23 October 2004
Indonesia: Democracy wins, but danger remains
- By Sadanand Dhume
Bali, Oct. 22: At midnight on Saturday, the dance floor at the Hard Rock Café in Bali was heaving. Apart from a careful pat down at the door for guests, the scene was no different from two years ago, before Islamist bombers killed 202 people at two nearby clubs and quickly emptied the HRC, and the rest of the island, of tourists.

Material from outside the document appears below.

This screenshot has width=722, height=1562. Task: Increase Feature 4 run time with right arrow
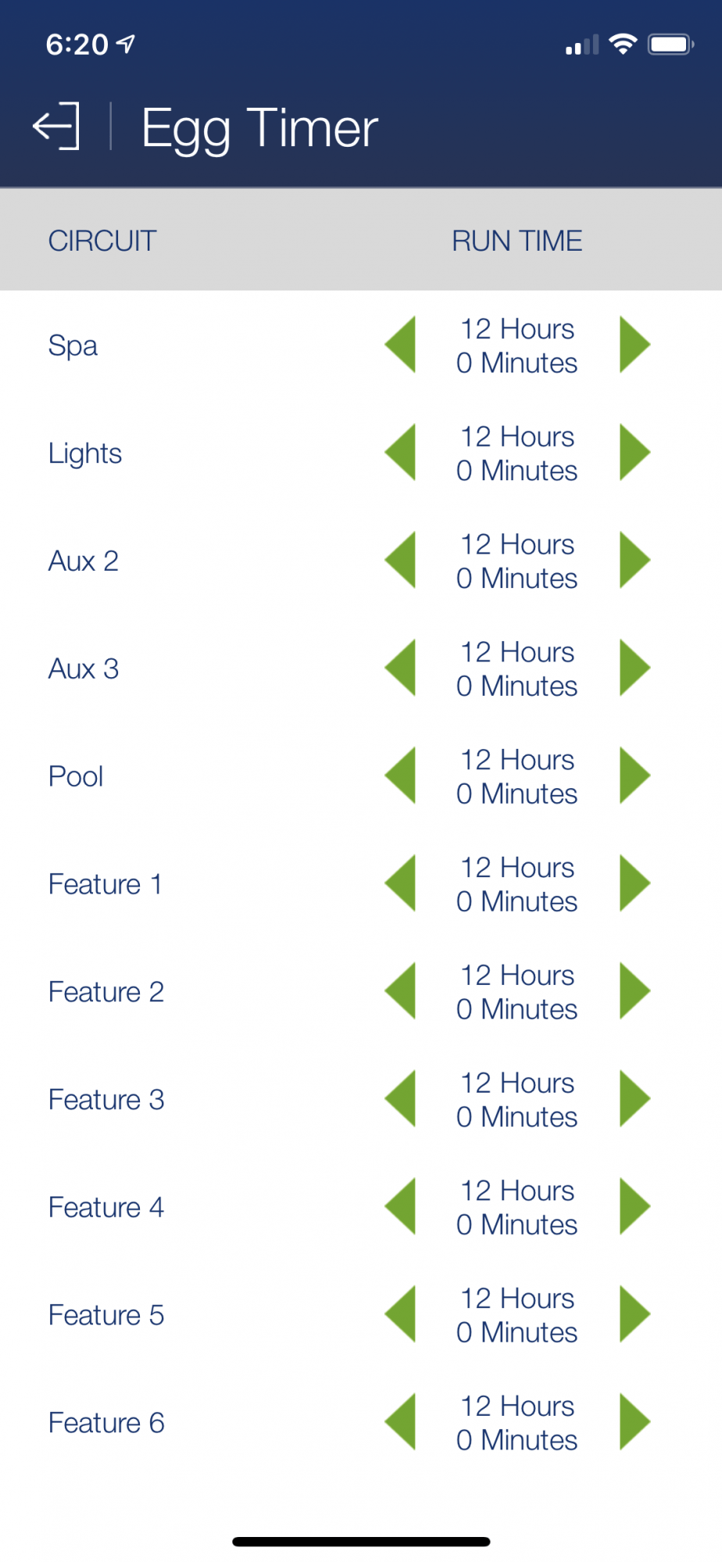pyautogui.click(x=635, y=1207)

Indonesians are optimistic these days, and not merely because Japanese salary men and Australians in beach wear are once again swaying to the beat of Filipino cover bands in Bali. The country has held two remarkably peaceful elections this year and this week witnessed the inauguration of a new president, elected with a strong mandate – about 60 percent of the vote. The orderly election has given a firm "yes" to the oft-repeated question: Is Islam compatible with democracy? But the compatibility of Islam with economic development remains at issue, as does the answer to another critical query: Will Islam be the main global influence on Indonesia?
In some ways, omens look good. New president Susilo Bambang Yudhoyono is a well-spoken former general with a doctorate in agricultural economics. On the campaign trail, he wooed voters in part by crooning treacly ballads. As outgoing President Megawati Sukarnoputri's top security minister, he led the country's crackdown on the terrorist group Jemaah Islamiyah. In him, Indonesians seek strong leadership, their version of Vladimir Putin or Thailand's Thaksin Shinawatra.
Can the new president steady a ship that has been adrift since the end of General Suharto's 32-year reign in 1998? It won't be easy. Yudhoyono is Indonesia's fifth president in a little over six years. In that time, the country has gone from being one of Asia's tiger economies – mentioned in the same breath as Korea or Thailand – to a byword for ethnic conflict and corruption in the company of Bangladesh and Nigeria. Foreign investors are skittish. Per capita incomes hover near 1997 levels. The relationship between the presidency and a fractured parliament remains a work in progress.
Yet it's a longer-term issue that raises the most serious doubts about Indonesia ever regaining its former luster. While China, India, and Vietnam reap the benefits of global flows of capital, technology, and managerial expertise, Indonesia must wrestle with another trend: the globalization of political Islam.
Islam is relatively new in this part of the world. It took root only in the 1400s, after the glories of Islamic civilization – Moorish Spain and pre-Mongol Baghdad – had faded, and barely a century before the first European gunships slipped into Southeast Asian waters. What's more, the faith was spread largely by trade rather than by conquest, by Indian dhow rather than Arab charger.
Distance from Islam's Arab heartland gave Indonesia's version of the religion an eclecticism absent in converted lands that faced the brunt of early Arab power. As the anthropologist Clifford Geertz observed, "In Indonesia, Islam did not construct a civilization, it appropriated one."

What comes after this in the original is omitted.